L’obligation de gérer dans l’urgence, sous contraintes et avec des moyens insuffisants, entraîne une maltraitance systémique que subissent les associations des solidarités et de la santé, vues de plus en plus comme sous-traitantes de l’action publique, choisies en fonction du moins disant budgétairement. Et non pour dans leur rôle essentiel et central de corps intermédiaires qui, au-delà de la gestion de réponses, permet d’agir dans la société, de travailler sur les représentations collectives et de concevoir d’autres pratiques.

Ainsi, d’importants dysfonctionnements dans la gestion ou l’organisation susceptibles d’affecter la prise en charge des usagers ou le respect de leurs droits – si ces derniers ne sont en aucun cas excusables car ils affectent la prise en charge des personnes, le respect de leurs droits ou leur protection – sont induits et provoqués par les difficultés de recrutement, la baisse des étudiants, l’absentéisme et les départs qui ont accru la charge des salariés restants.

Les publics, plus nombreux, nécessitent une prise en charge souvent plus délicate, conjuguée à cette complexité administrative et RH croissante et à ces financements restreints. En effet, les financeurs, en réduisant les financements de fonctionnement des organisations, réduisent ainsi les temps d’intervention, sans diminuer en proportion les tâches à réaliser. Ce qui génère, par ricochet, des conditions de travail dégradées, une augmentation du mal-être au travail et, de fait, avec un temps moindre pour réaliser les bons gestes et utiliser les bonnes postures, une évolution très défavorable du taux de sinistralité (le secteur médico-social occupe la première place en termes d’accidents du travail, d’affections psychiques et de maladies professionnelles comme les troubles musculosquelettiques).

Or, la lutte contre les maltraitances et la promotion de la bientraitance passent en priorité par la qualité de l’accueil et de l’accompagnement des personnes, la qualité des actes, mais aussi la qualité de l’écoute, de l’échange et du relationnel. Ce qui nécessite du temps, plus de professionnels et de sortir d’une logique financière où chaque acte est normé et valorisé financièrement. Il s’agit bien de mettre l’humain au cœur de ces relations. Ainsi, pour les professionnels, qu’ils exercent en établissement, dans des services ou à domicile, le temps de la relation et de l’humain doit être retrouvé, valorisé et rétribué, pour ainsi redonner pleinement du sens à ces professions.

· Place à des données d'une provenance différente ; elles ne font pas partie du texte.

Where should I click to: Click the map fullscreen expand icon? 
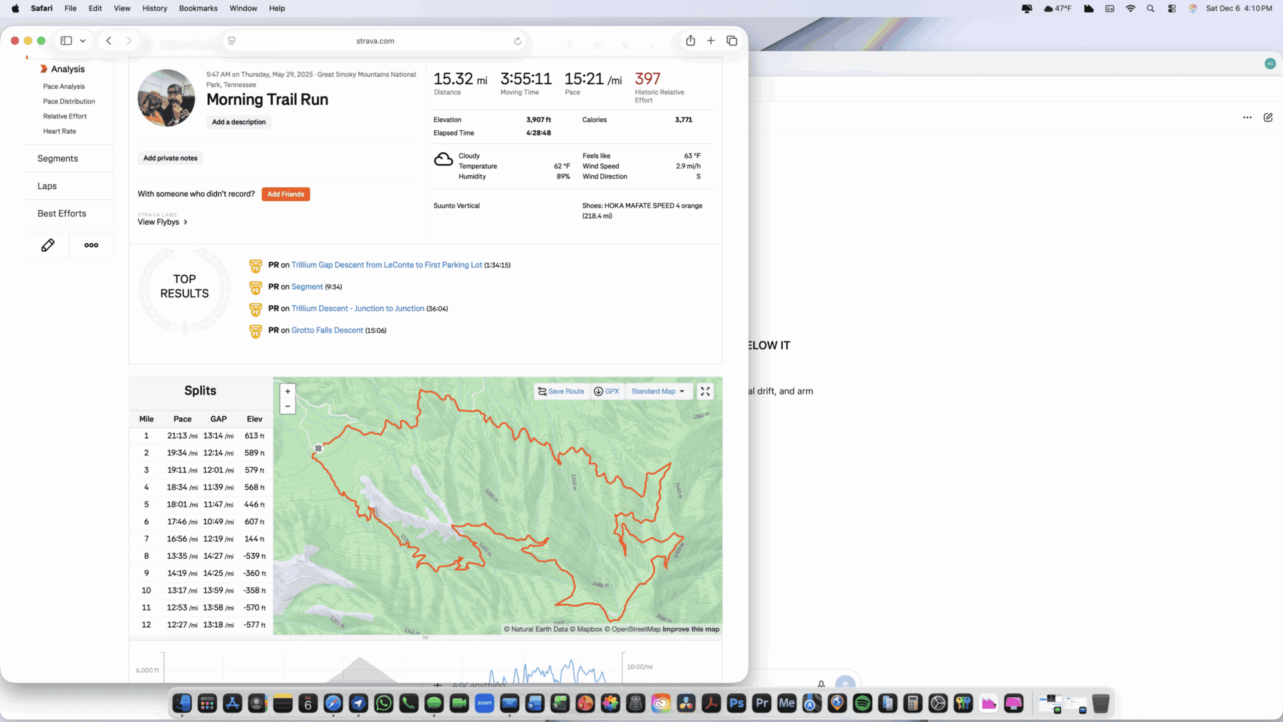pyautogui.click(x=705, y=392)
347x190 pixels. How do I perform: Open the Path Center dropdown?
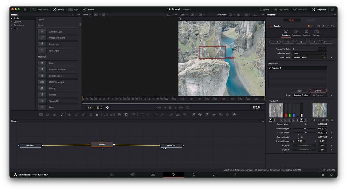coord(310,57)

L’accompagnement des personnes vulnérables doit se faire sans barrière financière, pour bénéficier des services nécessaires de professionnels eux-mêmes accompagnés dans leur parcours professionnel, reconnus dans leur utilité sociale et valorisés à l’aune de leur importance sociale capitale, et de structures soutenues financièrement par les pouvoirs publics.

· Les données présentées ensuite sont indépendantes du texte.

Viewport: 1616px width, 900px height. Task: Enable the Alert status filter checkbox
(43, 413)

Ainsi, il est aujourd’hui vital de doter les structures sociales, médico-sociales et sanitaires des financements adéquats pour pouvoir embaucher suffisamment de personnels, avec des rémunérations à la hauteur de leurs qualifications exigées et nécessaires et de leur utilité sociale, avec des budgets pour mettre en place les formations exigées par le décret n° 2024-166 du 29 février 2024, pour également mettre en place des démarches de prévention des risques professionnels, avec du personnel dédié et des démarches d’amélioration de la qualité de vie et des conditions de travail.

Cet amendement a été travaillé avec l’Uniopss.